» Excerpted records:
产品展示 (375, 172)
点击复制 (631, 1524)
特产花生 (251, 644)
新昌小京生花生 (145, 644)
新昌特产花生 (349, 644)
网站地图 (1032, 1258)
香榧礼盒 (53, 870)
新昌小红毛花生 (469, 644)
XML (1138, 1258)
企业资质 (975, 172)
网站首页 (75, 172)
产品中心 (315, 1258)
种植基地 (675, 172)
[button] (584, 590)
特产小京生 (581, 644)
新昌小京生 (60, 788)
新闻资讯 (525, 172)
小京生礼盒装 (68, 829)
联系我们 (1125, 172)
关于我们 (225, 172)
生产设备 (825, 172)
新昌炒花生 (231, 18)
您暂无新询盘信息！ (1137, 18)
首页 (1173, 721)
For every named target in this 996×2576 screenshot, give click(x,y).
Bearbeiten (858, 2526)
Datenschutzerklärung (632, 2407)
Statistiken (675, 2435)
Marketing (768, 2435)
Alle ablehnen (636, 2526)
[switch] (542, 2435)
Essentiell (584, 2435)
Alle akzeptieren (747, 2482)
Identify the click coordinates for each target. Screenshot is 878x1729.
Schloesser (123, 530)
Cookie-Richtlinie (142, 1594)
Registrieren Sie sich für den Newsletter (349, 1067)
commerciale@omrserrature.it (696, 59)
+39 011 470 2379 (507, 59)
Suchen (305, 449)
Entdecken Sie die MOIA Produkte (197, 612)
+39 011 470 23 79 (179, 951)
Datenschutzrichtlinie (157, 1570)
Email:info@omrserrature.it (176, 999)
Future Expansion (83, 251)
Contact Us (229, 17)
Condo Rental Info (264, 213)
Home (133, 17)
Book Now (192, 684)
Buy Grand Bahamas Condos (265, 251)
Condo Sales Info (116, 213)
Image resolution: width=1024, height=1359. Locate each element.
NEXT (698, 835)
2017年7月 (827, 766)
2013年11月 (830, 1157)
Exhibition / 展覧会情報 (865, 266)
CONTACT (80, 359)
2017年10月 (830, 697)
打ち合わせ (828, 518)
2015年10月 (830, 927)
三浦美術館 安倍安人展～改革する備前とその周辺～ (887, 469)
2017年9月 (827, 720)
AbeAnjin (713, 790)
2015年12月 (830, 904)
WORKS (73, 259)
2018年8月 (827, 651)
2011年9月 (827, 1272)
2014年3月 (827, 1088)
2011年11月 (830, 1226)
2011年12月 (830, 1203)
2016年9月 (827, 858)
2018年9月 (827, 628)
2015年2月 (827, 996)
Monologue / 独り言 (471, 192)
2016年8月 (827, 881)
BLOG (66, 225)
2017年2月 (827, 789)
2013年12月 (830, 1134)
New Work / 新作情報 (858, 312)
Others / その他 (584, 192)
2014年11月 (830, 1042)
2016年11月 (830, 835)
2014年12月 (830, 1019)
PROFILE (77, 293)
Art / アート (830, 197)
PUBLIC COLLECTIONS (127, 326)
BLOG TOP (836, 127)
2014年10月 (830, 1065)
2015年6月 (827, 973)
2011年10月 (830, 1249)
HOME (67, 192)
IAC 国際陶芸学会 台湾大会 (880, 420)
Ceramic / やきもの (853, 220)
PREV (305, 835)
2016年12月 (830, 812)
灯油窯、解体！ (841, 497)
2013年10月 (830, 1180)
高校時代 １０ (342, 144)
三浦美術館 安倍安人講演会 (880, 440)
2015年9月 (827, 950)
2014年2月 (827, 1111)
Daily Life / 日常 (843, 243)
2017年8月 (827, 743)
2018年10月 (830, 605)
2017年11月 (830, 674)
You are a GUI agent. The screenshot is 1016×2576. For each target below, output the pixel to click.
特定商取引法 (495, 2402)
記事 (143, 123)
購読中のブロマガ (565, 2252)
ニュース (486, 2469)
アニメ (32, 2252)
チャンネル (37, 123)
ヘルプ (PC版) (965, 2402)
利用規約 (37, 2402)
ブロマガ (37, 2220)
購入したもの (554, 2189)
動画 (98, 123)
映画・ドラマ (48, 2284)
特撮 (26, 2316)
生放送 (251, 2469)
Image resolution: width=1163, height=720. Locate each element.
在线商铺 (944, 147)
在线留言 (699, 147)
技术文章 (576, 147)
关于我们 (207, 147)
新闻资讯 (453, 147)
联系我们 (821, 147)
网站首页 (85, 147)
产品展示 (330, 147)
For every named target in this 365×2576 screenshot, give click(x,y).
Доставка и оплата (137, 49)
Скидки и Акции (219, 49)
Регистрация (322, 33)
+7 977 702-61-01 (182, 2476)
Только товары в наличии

» The task: Count the lines above that contain the word "Image". Reply with only the number.

» Completed exercise: 2